# [What needs to be done]
Take the lines below between the one holding "Mark the preset as a favorite star" and the one holding "Click the help question mark button", inclusive, and copy them exactly. Add nothing.

Items listed in a dataset
::::

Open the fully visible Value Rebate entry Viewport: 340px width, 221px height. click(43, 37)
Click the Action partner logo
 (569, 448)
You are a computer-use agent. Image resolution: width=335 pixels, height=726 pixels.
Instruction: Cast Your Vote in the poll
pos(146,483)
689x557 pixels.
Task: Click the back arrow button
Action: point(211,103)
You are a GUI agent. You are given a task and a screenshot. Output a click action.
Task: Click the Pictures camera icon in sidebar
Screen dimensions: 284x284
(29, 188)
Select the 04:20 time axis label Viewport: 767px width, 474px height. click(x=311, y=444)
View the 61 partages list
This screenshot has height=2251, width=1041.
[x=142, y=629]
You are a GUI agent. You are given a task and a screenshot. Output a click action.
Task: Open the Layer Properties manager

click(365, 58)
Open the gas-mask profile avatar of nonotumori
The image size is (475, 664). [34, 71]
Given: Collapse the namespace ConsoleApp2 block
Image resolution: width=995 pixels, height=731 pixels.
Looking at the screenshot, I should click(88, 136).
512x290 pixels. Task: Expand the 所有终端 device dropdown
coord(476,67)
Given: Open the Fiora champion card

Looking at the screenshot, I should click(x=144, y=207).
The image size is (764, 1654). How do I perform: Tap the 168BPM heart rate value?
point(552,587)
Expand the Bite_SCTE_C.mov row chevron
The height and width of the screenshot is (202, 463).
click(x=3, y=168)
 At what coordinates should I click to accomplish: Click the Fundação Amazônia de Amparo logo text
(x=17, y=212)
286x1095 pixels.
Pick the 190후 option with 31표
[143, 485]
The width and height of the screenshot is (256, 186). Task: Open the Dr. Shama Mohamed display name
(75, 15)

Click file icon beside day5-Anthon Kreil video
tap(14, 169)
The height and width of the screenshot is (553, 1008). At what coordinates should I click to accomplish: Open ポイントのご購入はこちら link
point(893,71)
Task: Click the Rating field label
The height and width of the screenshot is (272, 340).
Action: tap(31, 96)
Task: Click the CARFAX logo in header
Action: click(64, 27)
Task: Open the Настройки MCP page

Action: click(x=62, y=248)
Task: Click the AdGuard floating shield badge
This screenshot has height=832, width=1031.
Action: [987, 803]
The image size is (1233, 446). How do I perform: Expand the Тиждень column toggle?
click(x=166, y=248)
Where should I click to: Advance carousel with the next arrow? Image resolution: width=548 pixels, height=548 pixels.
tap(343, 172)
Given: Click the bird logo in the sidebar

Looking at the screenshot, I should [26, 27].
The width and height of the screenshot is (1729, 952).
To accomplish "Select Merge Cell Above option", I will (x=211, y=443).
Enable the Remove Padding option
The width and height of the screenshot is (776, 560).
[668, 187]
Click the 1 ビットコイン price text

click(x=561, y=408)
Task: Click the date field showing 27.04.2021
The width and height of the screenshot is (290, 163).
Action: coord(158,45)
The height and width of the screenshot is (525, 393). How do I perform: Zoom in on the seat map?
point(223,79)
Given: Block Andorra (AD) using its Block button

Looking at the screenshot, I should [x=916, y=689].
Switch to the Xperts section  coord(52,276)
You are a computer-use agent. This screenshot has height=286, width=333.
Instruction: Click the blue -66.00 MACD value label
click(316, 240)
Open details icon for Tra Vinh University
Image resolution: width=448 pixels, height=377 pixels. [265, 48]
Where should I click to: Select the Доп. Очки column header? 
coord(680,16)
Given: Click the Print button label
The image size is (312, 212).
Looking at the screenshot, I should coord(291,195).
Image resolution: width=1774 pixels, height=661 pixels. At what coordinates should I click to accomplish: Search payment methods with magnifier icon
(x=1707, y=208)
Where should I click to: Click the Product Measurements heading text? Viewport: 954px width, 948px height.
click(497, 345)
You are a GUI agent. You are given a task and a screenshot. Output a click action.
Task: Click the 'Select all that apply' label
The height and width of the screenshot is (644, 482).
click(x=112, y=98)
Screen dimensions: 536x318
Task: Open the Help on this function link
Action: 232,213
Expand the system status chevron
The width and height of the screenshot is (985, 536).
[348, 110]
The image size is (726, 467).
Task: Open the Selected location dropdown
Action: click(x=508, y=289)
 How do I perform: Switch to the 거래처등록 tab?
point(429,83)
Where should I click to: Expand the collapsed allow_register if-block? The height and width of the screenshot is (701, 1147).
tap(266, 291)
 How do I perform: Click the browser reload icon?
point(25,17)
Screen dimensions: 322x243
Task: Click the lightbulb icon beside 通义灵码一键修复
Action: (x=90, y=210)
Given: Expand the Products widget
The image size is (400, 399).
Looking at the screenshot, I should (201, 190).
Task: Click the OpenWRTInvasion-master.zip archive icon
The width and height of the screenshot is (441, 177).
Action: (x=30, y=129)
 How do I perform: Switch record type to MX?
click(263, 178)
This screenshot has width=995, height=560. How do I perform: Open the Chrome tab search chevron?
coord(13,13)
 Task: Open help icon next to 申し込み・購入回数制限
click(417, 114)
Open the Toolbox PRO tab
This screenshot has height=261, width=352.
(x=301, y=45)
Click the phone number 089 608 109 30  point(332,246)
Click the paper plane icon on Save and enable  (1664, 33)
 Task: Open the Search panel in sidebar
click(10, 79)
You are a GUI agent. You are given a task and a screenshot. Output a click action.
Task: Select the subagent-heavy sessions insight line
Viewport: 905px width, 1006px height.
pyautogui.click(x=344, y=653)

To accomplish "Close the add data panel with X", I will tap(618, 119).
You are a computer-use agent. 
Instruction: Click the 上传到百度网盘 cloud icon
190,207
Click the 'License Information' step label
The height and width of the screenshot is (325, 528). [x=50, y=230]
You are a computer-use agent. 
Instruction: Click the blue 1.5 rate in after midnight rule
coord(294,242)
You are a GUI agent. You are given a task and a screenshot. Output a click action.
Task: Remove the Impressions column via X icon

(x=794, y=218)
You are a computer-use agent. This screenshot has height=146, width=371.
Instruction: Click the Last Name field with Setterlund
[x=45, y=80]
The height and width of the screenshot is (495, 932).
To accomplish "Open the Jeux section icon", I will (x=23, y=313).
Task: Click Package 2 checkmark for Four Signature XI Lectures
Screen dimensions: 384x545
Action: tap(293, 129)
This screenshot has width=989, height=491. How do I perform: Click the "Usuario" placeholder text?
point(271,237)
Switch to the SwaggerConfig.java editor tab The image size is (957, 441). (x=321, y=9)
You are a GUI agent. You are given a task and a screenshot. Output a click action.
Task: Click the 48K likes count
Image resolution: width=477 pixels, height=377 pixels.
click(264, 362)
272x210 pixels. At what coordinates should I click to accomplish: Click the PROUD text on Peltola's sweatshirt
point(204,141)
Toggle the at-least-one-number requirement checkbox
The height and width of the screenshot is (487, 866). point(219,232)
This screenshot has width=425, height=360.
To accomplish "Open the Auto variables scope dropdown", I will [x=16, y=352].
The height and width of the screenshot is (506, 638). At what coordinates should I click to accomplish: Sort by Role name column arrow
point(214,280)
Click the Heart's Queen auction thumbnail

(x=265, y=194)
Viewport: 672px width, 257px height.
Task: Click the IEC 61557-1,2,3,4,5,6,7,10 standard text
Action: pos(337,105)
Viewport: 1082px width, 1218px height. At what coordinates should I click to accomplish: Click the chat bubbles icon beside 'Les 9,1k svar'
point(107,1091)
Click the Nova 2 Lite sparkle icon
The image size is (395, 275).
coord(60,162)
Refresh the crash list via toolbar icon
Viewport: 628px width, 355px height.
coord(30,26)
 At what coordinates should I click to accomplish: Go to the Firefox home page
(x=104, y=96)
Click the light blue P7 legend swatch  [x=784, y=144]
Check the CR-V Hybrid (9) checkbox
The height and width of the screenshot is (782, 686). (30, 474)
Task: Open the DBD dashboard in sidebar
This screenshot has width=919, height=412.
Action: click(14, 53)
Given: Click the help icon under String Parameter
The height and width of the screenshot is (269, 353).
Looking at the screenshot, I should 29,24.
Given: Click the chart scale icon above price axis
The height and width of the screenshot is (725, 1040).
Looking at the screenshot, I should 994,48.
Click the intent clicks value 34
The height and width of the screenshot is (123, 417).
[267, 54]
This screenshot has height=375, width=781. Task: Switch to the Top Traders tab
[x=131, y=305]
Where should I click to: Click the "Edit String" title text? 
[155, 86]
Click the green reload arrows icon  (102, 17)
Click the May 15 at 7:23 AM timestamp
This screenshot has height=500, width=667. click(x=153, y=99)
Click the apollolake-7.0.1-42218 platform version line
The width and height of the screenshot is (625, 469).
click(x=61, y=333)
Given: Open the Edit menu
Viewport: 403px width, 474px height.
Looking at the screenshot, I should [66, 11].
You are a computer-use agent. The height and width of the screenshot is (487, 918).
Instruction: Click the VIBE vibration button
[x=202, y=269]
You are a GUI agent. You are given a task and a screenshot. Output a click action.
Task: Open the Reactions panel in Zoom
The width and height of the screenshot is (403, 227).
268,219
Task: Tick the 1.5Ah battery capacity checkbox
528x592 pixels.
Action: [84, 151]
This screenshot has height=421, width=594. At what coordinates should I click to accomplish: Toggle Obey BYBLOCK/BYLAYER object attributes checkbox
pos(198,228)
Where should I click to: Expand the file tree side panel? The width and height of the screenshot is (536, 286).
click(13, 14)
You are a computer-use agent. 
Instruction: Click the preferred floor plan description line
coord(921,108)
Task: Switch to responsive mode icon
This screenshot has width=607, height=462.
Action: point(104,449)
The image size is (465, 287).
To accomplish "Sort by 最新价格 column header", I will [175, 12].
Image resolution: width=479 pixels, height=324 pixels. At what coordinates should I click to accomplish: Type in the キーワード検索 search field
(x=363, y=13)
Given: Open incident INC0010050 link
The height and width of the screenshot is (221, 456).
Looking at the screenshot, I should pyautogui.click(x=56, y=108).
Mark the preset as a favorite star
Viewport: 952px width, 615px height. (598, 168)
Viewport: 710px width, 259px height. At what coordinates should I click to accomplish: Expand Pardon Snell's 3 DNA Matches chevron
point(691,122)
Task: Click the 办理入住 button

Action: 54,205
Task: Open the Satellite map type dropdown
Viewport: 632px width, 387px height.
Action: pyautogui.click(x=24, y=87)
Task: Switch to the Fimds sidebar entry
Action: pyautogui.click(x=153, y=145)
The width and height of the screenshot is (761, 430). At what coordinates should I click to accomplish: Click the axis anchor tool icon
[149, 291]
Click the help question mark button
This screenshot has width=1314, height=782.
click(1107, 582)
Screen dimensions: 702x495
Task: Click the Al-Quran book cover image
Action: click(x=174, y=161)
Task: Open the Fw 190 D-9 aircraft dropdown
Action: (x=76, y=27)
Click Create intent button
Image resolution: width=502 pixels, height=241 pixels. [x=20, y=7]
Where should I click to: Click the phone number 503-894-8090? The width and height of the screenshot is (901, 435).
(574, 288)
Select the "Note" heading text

::::

# [Reply to the task]
Mark the preset as a favorite star
Viewport: 952px width, 615px height. (598, 168)
Viewport: 710px width, 259px height. At what coordinates should I click to accomplish: Expand Pardon Snell's 3 DNA Matches chevron
point(691,122)
Task: Click the 办理入住 button

Action: 54,205
Task: Open the Satellite map type dropdown
Viewport: 632px width, 387px height.
Action: pyautogui.click(x=24, y=87)
Task: Switch to the Fimds sidebar entry
Action: pyautogui.click(x=153, y=145)
The width and height of the screenshot is (761, 430). At what coordinates should I click to accomplish: Click the axis anchor tool icon
[149, 291]
Click the help question mark button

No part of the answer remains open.